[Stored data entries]
◆ ◆ ◆ ◆ ◆
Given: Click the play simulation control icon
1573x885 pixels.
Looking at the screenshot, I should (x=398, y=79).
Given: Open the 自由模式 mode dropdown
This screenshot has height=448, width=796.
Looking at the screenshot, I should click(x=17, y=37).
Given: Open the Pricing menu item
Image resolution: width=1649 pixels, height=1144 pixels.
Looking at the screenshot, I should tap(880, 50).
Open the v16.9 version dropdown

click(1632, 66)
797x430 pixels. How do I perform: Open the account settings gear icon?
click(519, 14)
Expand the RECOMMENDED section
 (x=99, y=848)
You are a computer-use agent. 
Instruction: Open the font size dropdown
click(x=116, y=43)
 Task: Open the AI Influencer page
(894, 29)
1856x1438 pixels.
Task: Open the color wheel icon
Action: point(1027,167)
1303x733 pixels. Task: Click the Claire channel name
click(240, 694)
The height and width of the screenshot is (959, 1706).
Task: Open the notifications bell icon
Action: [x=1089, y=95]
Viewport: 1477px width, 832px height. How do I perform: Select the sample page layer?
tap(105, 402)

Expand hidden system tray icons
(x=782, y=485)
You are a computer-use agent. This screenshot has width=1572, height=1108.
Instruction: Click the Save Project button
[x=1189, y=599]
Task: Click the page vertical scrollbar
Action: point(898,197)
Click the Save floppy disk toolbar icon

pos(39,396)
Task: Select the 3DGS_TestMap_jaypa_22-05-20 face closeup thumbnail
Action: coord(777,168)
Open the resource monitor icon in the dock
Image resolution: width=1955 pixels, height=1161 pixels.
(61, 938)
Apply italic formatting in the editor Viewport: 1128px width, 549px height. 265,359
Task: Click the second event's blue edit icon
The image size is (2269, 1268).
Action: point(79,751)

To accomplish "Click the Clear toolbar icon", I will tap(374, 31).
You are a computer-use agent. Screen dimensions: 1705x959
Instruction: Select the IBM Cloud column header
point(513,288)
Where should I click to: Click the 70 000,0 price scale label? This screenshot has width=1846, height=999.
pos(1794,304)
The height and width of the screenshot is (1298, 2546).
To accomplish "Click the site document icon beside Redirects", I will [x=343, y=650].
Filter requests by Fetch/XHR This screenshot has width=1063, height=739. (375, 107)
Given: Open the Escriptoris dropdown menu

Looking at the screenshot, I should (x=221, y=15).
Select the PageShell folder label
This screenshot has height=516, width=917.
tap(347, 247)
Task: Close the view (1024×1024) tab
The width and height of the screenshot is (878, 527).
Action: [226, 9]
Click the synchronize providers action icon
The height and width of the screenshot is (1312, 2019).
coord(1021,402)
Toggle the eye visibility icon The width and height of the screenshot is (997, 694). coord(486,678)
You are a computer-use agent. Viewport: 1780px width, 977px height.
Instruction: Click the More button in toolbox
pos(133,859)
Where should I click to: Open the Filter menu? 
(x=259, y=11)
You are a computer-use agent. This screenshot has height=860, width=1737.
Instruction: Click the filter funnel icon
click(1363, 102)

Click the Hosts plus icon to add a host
◆ ◆ ◆ ◆ ◆
(What to do) The required output is every line above from the one with "Open the resource monitor icon in the dock" down to the one with "Task: Close the view (1024×1024) tab", restated word for word, ends included.

(Written solution)
Open the resource monitor icon in the dock
Image resolution: width=1955 pixels, height=1161 pixels.
(61, 938)
Apply italic formatting in the editor Viewport: 1128px width, 549px height. 265,359
Task: Click the second event's blue edit icon
The image size is (2269, 1268).
Action: point(79,751)

To accomplish "Click the Clear toolbar icon", I will tap(374, 31).
You are a computer-use agent. Screen dimensions: 1705x959
Instruction: Select the IBM Cloud column header
point(513,288)
Where should I click to: Click the 70 000,0 price scale label? This screenshot has width=1846, height=999.
pos(1794,304)
The height and width of the screenshot is (1298, 2546).
To accomplish "Click the site document icon beside Redirects", I will [x=343, y=650].
Filter requests by Fetch/XHR This screenshot has width=1063, height=739. (375, 107)
Given: Open the Escriptoris dropdown menu

Looking at the screenshot, I should (x=221, y=15).
Select the PageShell folder label
This screenshot has height=516, width=917.
tap(347, 247)
Task: Close the view (1024×1024) tab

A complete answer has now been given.